AgentConfigLocation=

Next modify the LoggerConfig.properties file.
Update the logging options to enable basic logging and or trace level logging. Update the path of the log location.

Copy Web Agent Option Pack libraries to WebSphere
Copy the following files to your WebSphere Application server profile:
from ../CA/webagent_optionpack/bin/
to ../WebSphere/Common/profiles//bin/
libsmcommonutil.so
libsmerrlog.so
libsmfedclientcomponent.so
libsmjavaagentapi.so

Create the Federation Services WAR file
Navigate to ../CA/webagent_optionpack/affwebservices
run the jar command: (if you don't have the WebSphere PATH sourced, jar command will fail.)
"jar -cvf affwebservices.war ."

Deploy the affwebservices.war
Login to the WebSphere Deployment Manager

Deploy the Enterprise Application and navigate to the location of the war file.

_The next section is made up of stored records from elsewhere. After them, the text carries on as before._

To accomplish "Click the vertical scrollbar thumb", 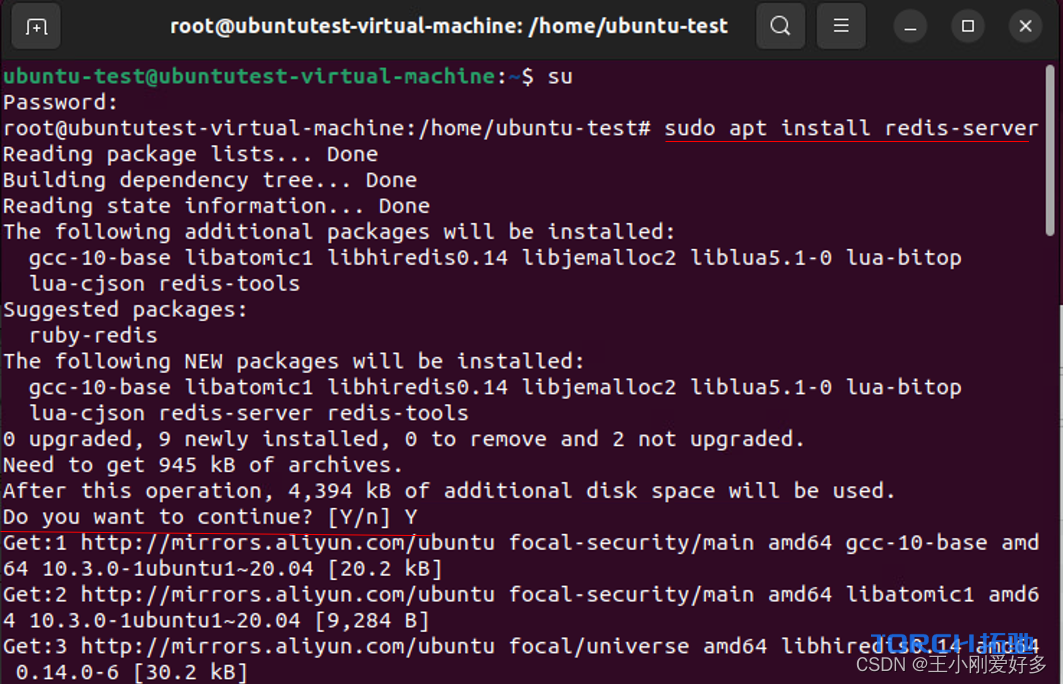I will pos(1050,150).
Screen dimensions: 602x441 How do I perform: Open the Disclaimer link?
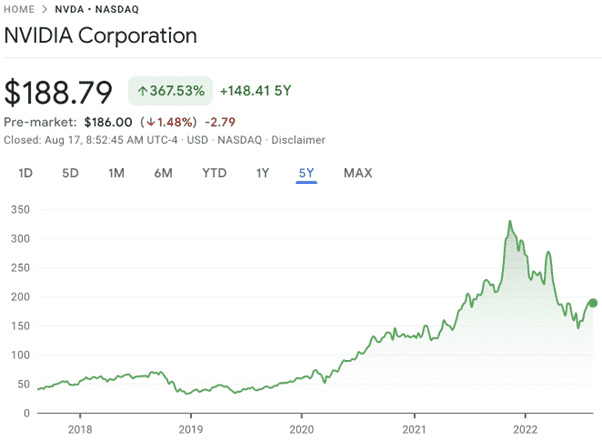tap(298, 140)
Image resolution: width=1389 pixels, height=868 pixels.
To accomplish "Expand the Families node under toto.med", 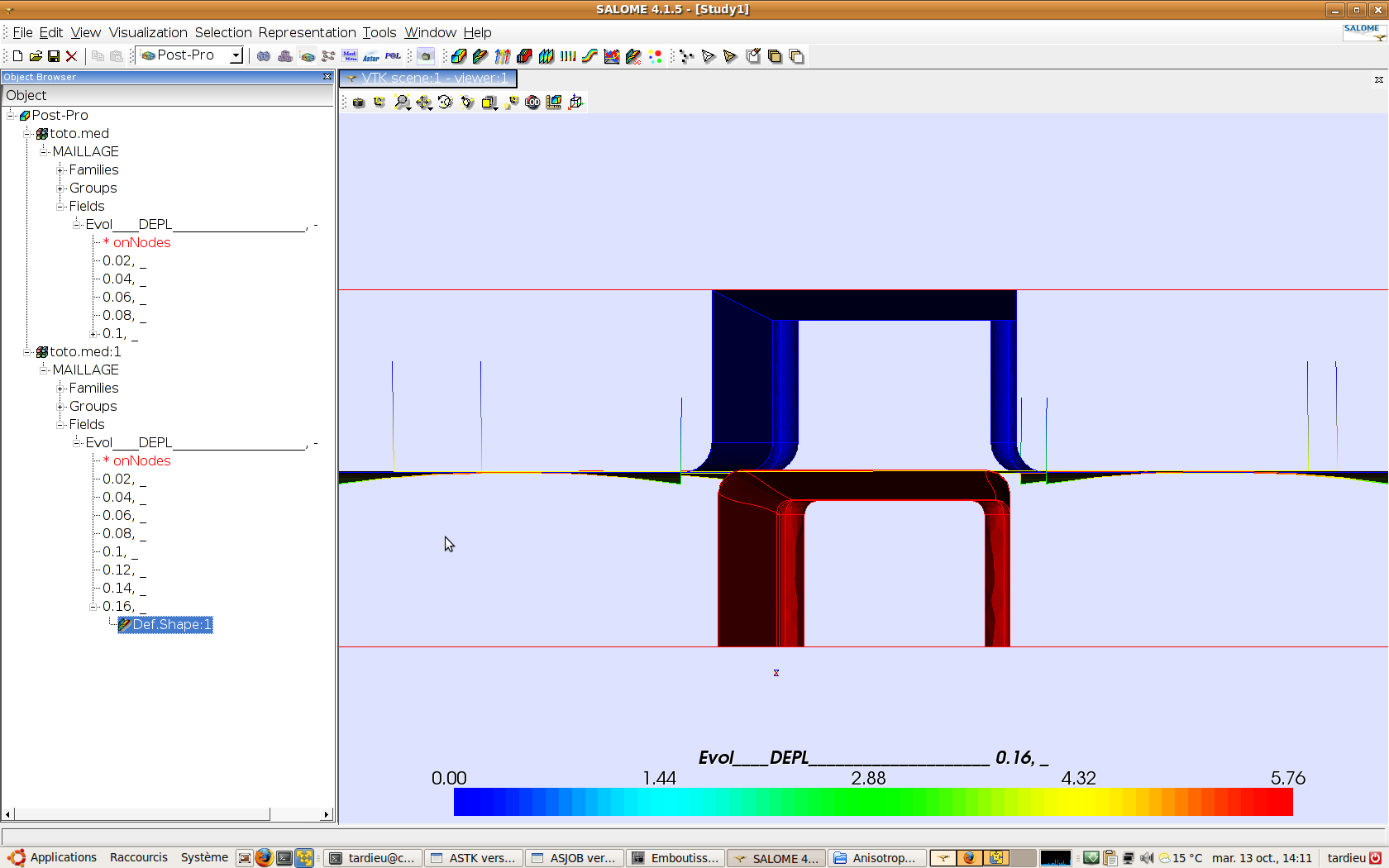I will [x=60, y=170].
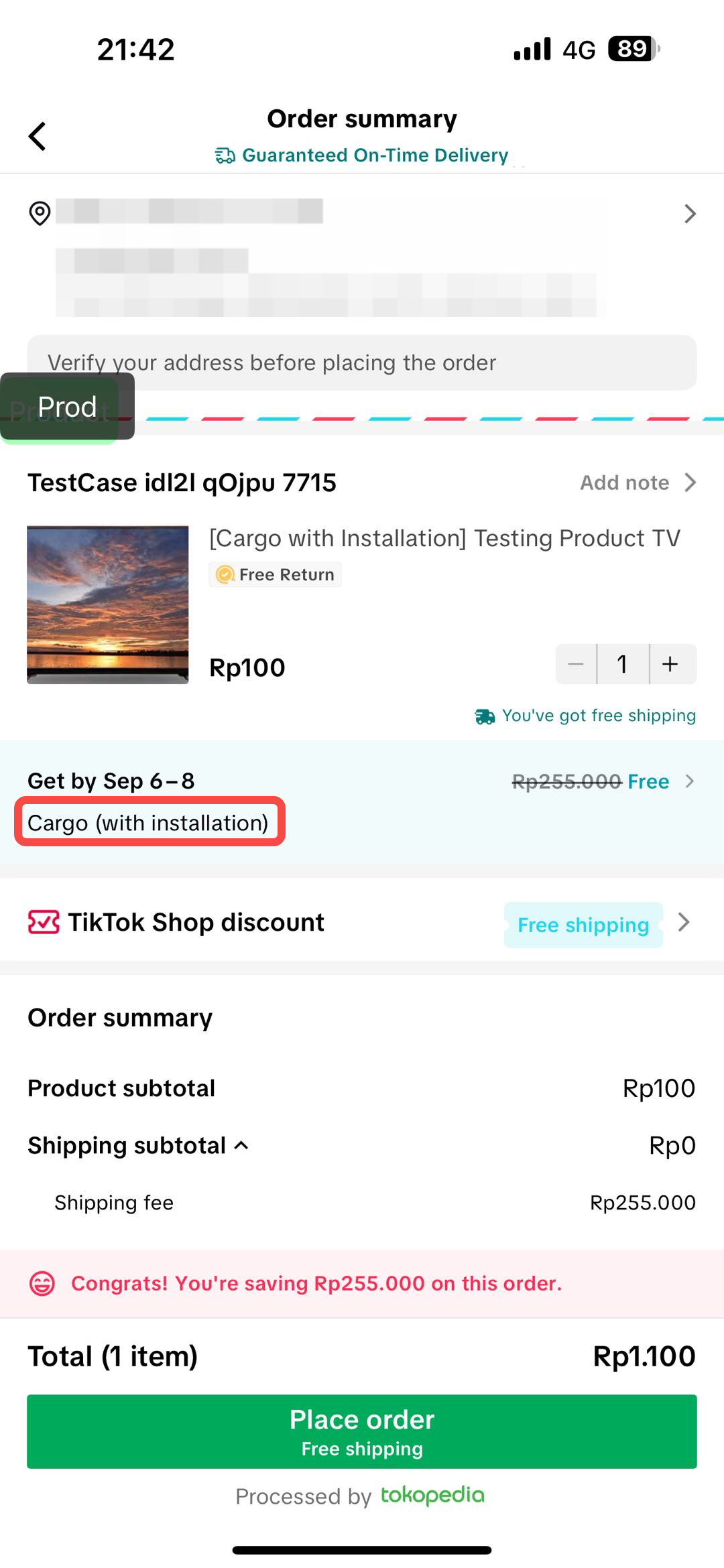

For Deployment options, select Detailed

 
 
On Application Security Warnings, click Continue
1 Select installation option, choose defaults
2 Map Modules to servers, make sure you select the appropriate cluster and your web server as well.
Steps 3,4,5,6,7 can be left default
8 Map context roots for Web Modules, change the context root to /affwebservices/ 

 

Finish Deployment and Save

Post Deploy Configurations
In WebSphere Console, navigate to Applications, Enterprise Applications and select affwebservices_war.

Select Class Loader and update the WAR class loader policy to:
Single class loader for application.

By default, Class loader order should already be correct, but if not, set to:
Classes loaded with parent class loader first

Save changes.
 
 Update the Global Plugin and make sure it is pushed out to the local and or remote IHS instance.

Bounce WebSphere
Make sure the option pack is being sourced by the same profile WebSphere uses. Restart your WebSphere environment and monitor the SystemOut.log for any errors.

Test the deployment by going to the federation web service which is located at:
http://fqdn_host:port/affwebservices/assertionretriever

You should get a message back:
Assertion Retrieval Service has been successfully initialized.